» Given problem
Copy the passage of the potty-training post from "I think different" to "but no punishment.", word for word.

I think different things work with different kids. I disagree with the person who said she is not in charge, you are. Yes, you are in charge of whether or not she has diapers to use but ultimately pottying is one of the few things the kids can control. And punishment is a very bad idea in re: to potty accidents. I think every single expert on child development shares that opinion. Having the child participate in cleaning up accidents (without shaming or blaming) can be helpful but no punishment.

My DD did the same thing. She was interested at some points, would tell me she'd gone but hadn't, ask for a diaper when she had to go, etc. I don't think she got it at all.One day my DH came home with pullups and I was not happy since I think those just confuse them. They were useless for training with DD. We bought underwear that DD wanted, explained that to wear those she actually had to use the potty. She was reliably going first thing and before bed and then she stopped. I explained that when these diapers we had were gone that we were not going to buy anymore. She disagreed strongly. But a week later she told me that when the diapers were gone we weren't buying anymore and that day asked if she could have her potty in front of the tv. I put it there that day and that was it for the diapers. She's been wearing underwear since then with only 1 or 2 partial accidents on the way to the potty.

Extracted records

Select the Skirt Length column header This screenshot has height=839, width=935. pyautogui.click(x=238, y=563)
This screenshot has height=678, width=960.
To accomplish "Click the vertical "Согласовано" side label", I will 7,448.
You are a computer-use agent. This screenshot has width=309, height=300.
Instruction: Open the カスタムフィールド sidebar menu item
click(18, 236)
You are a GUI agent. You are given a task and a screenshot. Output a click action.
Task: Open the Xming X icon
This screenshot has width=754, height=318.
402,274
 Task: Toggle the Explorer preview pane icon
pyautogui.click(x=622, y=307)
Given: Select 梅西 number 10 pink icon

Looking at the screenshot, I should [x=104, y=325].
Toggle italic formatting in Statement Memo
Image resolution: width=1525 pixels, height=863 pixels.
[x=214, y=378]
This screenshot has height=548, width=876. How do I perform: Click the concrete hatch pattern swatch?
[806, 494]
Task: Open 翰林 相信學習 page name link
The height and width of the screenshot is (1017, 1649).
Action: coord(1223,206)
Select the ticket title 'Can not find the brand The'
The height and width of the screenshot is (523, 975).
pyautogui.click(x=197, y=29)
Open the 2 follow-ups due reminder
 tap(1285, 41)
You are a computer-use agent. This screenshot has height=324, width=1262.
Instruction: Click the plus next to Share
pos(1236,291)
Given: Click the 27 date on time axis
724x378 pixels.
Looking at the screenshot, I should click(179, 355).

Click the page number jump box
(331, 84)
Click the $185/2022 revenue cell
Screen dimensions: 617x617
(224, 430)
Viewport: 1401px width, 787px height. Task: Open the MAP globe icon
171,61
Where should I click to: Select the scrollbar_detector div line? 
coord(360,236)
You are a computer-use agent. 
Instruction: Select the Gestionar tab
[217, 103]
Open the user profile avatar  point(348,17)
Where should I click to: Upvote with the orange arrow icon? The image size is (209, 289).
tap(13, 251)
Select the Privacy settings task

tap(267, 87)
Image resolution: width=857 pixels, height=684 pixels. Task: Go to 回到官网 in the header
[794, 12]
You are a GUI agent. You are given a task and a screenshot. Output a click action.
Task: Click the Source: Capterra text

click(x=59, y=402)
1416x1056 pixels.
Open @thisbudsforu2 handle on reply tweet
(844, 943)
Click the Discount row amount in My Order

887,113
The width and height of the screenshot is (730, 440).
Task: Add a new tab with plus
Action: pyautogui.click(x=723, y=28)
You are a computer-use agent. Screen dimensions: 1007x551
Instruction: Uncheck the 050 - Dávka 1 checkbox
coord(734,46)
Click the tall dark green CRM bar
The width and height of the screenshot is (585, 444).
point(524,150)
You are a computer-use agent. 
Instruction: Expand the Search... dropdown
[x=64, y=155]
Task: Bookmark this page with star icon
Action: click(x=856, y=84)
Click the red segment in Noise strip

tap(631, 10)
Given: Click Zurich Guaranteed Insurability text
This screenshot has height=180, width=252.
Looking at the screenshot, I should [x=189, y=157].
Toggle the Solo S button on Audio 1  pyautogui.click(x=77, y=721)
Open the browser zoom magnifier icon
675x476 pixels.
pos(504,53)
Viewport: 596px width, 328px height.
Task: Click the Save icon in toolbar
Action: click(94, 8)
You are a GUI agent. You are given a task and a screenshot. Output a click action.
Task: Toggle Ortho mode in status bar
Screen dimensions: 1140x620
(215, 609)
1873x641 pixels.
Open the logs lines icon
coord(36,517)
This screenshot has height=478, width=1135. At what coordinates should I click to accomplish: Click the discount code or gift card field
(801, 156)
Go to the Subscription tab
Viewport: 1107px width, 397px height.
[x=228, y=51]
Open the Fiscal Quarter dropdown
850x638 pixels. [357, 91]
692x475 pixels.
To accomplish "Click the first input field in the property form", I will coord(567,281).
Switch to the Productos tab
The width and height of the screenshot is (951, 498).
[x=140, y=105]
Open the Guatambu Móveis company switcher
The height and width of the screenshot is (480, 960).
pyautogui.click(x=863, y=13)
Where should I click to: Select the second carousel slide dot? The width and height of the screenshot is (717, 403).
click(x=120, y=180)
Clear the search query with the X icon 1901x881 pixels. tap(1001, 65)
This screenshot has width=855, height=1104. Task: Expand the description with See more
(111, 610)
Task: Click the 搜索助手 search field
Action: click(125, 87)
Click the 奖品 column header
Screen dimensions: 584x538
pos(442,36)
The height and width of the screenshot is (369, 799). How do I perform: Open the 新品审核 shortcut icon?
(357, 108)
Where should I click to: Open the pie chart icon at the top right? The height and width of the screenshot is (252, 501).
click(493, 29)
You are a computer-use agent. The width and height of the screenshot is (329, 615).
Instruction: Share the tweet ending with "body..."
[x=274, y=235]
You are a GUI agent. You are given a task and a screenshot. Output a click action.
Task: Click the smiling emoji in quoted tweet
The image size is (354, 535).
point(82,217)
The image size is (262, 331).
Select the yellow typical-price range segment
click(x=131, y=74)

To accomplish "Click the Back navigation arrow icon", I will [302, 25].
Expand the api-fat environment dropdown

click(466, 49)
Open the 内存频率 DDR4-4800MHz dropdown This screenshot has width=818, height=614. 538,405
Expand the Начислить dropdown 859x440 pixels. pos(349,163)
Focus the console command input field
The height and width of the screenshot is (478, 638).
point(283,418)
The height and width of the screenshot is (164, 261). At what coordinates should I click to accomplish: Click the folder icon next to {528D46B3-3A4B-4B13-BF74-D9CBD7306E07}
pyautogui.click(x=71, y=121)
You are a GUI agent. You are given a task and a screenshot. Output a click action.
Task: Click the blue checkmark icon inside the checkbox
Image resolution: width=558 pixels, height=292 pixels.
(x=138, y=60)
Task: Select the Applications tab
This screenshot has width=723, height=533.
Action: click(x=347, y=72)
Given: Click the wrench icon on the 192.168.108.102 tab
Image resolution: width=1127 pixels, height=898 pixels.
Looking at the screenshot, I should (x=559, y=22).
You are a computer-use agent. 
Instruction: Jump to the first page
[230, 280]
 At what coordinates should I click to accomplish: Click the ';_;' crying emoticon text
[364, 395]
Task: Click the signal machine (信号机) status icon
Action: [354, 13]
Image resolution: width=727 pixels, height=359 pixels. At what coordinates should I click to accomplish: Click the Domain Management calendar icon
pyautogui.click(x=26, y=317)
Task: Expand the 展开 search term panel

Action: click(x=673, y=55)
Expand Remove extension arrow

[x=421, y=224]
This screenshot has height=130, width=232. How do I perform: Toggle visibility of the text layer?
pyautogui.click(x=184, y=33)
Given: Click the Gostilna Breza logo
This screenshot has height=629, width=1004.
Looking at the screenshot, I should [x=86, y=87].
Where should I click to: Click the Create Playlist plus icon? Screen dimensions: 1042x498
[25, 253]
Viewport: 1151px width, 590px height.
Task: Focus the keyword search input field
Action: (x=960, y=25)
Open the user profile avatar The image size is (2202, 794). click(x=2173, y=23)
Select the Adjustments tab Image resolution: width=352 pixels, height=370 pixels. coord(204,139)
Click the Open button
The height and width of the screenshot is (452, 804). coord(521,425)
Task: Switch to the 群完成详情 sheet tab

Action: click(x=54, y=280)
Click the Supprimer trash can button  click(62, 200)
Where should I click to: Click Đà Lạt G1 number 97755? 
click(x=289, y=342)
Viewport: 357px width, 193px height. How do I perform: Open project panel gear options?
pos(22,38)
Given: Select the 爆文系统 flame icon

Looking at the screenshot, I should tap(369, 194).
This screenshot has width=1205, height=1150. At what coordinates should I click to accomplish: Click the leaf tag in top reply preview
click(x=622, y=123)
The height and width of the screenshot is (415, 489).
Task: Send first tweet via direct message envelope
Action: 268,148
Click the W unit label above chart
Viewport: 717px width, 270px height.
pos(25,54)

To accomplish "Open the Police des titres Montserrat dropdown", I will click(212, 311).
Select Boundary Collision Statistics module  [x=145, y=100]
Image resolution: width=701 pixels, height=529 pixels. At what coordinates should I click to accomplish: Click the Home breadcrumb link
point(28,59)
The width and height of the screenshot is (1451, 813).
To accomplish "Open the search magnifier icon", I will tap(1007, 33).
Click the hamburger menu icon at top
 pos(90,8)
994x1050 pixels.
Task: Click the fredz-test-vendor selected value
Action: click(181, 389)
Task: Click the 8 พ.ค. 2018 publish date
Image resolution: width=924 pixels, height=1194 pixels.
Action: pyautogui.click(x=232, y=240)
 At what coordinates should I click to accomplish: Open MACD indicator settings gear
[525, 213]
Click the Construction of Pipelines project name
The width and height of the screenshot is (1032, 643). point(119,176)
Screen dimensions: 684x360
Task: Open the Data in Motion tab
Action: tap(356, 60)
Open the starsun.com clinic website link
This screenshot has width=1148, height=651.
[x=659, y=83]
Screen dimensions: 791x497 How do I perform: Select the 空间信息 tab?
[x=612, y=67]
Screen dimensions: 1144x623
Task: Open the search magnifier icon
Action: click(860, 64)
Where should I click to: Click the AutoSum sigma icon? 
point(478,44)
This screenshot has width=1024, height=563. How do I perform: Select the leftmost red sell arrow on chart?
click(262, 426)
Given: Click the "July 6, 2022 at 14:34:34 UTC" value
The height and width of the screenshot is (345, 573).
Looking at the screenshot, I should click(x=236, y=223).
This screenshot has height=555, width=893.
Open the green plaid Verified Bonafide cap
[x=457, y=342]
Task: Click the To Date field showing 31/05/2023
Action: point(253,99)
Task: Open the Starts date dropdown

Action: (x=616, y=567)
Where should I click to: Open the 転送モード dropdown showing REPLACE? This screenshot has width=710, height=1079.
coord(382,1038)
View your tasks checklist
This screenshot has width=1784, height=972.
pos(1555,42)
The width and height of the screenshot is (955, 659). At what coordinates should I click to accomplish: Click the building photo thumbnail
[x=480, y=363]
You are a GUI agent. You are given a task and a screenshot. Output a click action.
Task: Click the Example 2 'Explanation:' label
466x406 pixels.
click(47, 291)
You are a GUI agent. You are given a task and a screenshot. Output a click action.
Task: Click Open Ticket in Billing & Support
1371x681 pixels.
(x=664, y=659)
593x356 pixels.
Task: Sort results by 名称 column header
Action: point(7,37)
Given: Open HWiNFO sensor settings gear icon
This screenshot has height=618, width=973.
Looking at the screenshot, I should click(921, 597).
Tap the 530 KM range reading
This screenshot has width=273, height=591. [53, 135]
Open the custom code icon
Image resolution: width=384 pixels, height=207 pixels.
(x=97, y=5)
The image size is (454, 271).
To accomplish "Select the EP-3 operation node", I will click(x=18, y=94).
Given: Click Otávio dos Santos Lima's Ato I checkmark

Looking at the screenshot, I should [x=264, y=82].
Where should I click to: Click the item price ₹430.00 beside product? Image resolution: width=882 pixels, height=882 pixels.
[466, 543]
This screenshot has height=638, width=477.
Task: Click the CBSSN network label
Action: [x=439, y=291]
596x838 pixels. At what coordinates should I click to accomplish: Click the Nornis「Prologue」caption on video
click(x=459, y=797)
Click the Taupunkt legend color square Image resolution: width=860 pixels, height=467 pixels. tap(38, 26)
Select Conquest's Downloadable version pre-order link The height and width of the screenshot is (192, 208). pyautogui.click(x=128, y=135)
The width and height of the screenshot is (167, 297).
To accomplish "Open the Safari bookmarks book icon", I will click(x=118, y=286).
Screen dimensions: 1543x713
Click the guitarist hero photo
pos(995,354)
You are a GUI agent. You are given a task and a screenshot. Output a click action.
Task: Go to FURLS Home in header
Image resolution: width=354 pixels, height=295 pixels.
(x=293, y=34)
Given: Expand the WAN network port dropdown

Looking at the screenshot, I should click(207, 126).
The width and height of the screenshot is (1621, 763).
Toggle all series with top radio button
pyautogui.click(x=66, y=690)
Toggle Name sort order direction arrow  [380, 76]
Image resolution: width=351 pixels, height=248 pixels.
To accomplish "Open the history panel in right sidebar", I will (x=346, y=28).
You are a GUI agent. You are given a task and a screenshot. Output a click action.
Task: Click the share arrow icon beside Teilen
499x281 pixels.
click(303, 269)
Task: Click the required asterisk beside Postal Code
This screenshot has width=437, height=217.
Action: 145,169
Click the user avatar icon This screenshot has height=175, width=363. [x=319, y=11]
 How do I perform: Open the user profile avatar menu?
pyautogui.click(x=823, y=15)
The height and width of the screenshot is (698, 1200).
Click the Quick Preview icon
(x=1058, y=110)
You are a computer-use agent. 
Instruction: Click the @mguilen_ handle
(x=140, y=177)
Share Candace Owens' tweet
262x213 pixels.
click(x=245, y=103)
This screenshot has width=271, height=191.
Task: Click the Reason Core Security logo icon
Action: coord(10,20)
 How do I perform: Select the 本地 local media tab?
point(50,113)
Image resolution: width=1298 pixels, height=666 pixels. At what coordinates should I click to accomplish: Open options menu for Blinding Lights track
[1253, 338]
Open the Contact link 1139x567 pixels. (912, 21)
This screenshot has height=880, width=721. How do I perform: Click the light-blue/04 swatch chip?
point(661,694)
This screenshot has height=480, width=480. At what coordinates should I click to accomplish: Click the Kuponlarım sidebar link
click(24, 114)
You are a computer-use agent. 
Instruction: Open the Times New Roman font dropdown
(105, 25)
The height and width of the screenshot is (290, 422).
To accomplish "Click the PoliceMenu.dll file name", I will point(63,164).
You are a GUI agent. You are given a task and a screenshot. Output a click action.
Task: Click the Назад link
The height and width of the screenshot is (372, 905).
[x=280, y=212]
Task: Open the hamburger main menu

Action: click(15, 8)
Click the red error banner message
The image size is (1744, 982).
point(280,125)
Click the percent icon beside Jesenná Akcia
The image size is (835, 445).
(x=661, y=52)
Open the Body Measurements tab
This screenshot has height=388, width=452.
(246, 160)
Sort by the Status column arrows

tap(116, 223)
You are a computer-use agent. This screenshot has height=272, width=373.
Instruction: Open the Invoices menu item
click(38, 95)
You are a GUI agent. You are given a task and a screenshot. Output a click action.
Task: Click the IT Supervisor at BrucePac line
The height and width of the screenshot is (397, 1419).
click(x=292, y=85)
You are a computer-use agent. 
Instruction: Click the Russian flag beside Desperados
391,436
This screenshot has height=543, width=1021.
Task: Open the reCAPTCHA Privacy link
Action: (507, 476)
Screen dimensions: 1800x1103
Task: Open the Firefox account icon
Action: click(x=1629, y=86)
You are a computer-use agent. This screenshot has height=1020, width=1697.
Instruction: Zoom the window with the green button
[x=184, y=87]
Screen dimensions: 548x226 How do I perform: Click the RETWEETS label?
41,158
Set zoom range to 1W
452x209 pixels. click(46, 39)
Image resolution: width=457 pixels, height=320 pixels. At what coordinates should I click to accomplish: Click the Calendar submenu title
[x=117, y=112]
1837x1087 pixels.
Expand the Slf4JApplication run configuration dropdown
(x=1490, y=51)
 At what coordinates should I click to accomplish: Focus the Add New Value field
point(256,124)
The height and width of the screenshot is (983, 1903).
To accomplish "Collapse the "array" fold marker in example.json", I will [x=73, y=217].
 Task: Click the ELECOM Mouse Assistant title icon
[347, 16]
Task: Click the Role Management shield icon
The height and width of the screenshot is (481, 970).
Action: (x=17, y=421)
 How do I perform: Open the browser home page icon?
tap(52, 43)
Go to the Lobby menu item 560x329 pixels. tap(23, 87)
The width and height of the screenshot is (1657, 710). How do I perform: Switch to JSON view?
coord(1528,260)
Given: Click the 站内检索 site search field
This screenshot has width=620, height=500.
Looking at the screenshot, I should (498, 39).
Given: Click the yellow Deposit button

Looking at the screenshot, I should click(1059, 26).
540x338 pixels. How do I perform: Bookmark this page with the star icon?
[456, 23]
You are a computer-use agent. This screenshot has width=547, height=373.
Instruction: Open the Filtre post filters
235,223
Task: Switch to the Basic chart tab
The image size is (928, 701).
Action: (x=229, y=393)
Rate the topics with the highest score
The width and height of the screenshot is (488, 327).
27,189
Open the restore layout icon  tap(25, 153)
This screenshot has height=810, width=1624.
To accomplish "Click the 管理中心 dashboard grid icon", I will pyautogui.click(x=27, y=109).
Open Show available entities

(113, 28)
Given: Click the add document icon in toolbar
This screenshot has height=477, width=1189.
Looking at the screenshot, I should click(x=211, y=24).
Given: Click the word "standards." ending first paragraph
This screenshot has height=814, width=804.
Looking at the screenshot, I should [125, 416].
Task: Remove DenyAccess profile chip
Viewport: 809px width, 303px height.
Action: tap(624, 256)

» Completed exercise
I think different things work with different kids. I disagree with the person who said she is not in charge, you are. Yes, you are in charge of whether or not she has diapers to use but ultimately pottying is one of the few things the kids can control. And punishment is a very bad idea in re: to potty accidents. I think every single expert on child development shares that opinion. Having the child participate in cleaning up accidents (without shaming or blaming) can be helpful but no punishment.